Ordered that executive business be called on.

Justice and Community Safety Legislation Amendment Bill 2009

Debate resumed from 12 February 2009, on motion by Mr Corbell:

That this bill be agreed to in principle.

MRS DUNNE (Ginninderra) (11.11): With some reservations the opposition will support most of the elements of this bill. But we will be opposing the two elements relating to the validation laws. I have suggested to members an alternative approach to this but I understand that I would not be able to suspend standing orders to do this. So I will just speak about what would be a better approach, rather than going down that path.

In most cases the amendment bill would make changes that are technical in nature, bring pieces of legislation into better alignment with others or clarify areas of uncertainty. However, most of these amendments would not be necessary were the Stanhope-Gallagher government able to think things out properly before legislation is brought into this place.

A prime example of that is the amendments to the Children and Young People Act. These amendments might not have been necessary had not the approach to the Children and Young People Act when it passed last year been such a dog’s breakfast. At the time, I spoke about the fact that it was unnecessary to have all of this legislation in one 800-page document, and I have congratulated the Department of Justice and Community Safety for succeeding in eventually extracting all of the material relating to sentencing out of the Children and Young People Act and putting it in the sentencing legislation where it belongs. Some of the issues that we are amending here today are issues that were concerns to me, that I raised in briefings and was told that it was all right. Yet we are back here amending them today.
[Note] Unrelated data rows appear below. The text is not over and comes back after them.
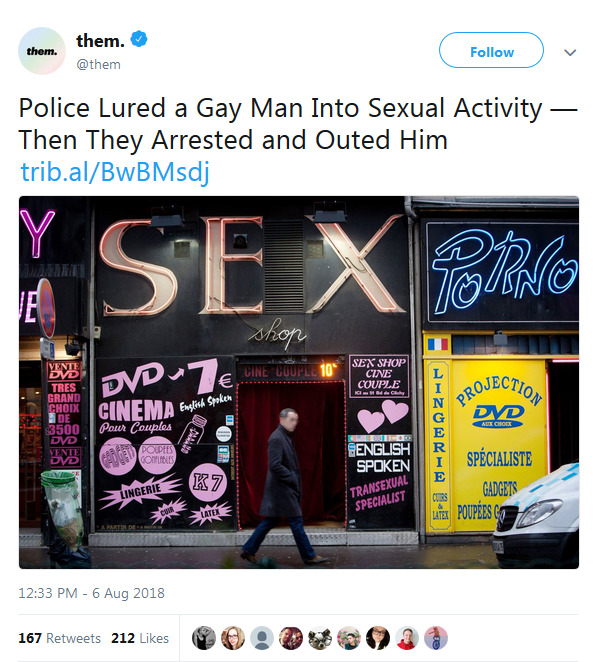Click the blue verified badge icon
The height and width of the screenshot is (662, 601).
coord(139,39)

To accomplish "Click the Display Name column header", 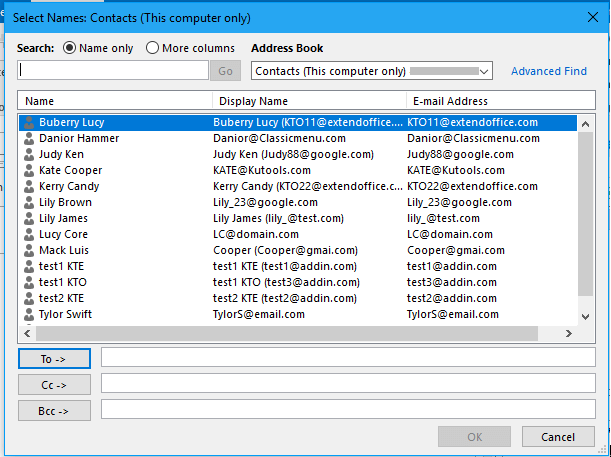I will tap(309, 101).
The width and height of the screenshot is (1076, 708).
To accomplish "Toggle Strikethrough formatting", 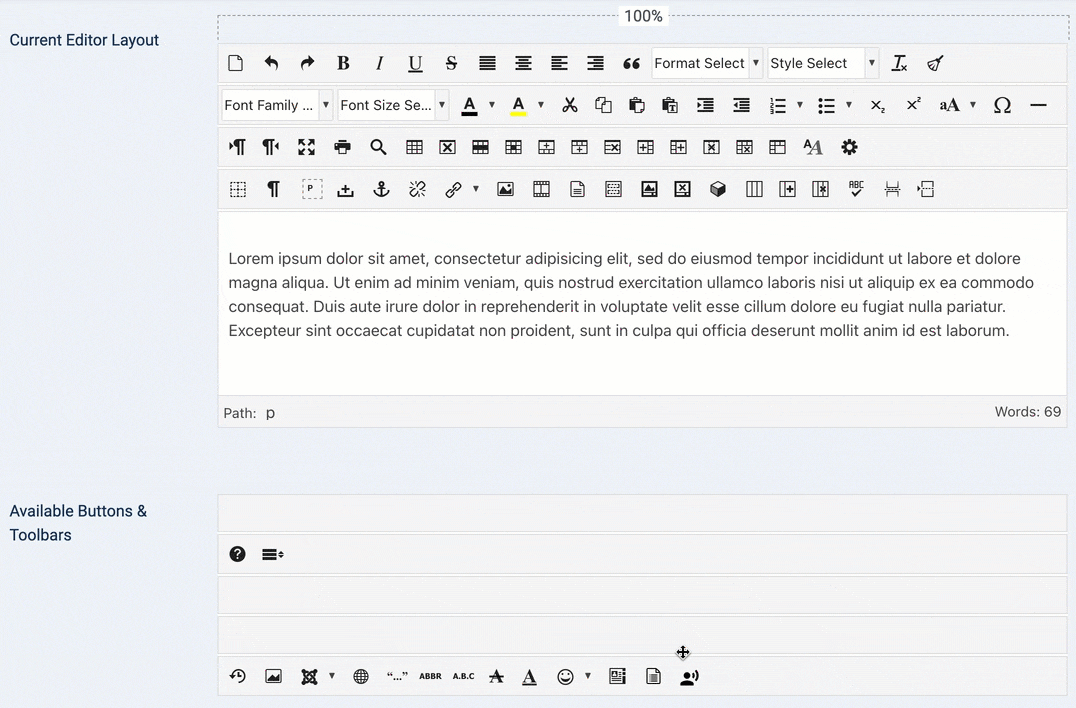I will coord(451,63).
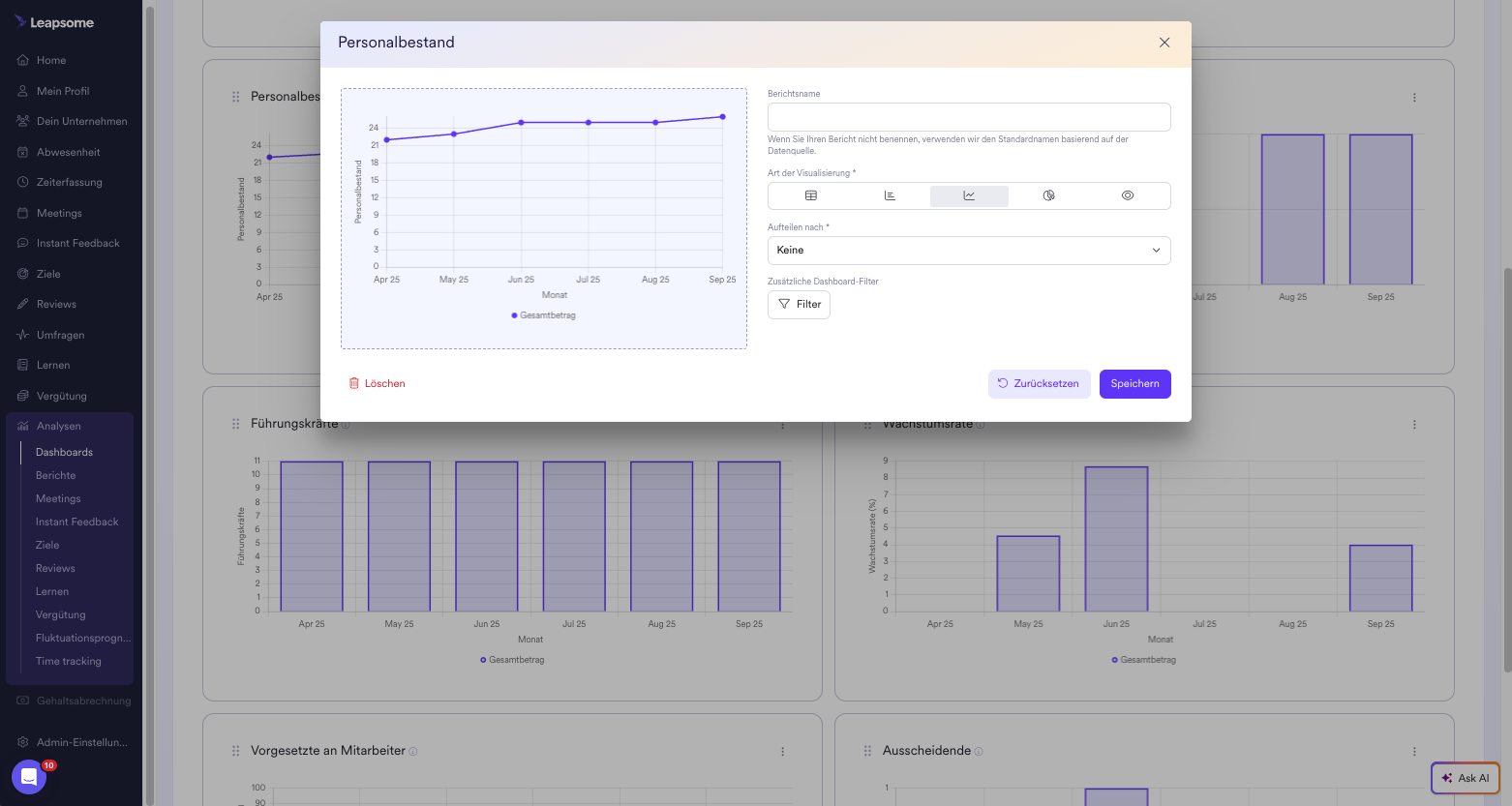Click the trash icon next to Löschen
1512x806 pixels.
(354, 384)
I also think that we would have solved some of these problems in relation to the Children and Young People Act if the government had agreed to refer this matter to a committee, which is what I had asked for at the time. I was told that the bill had been consulted, consulted and consulted on again, that it had been studied to death and that all the problems had been ironed out. But we are here today, about six months after the bill was passed and before it comes into operation, doing fix-ups that had been foreshadowed as problems by the Liberal opposition.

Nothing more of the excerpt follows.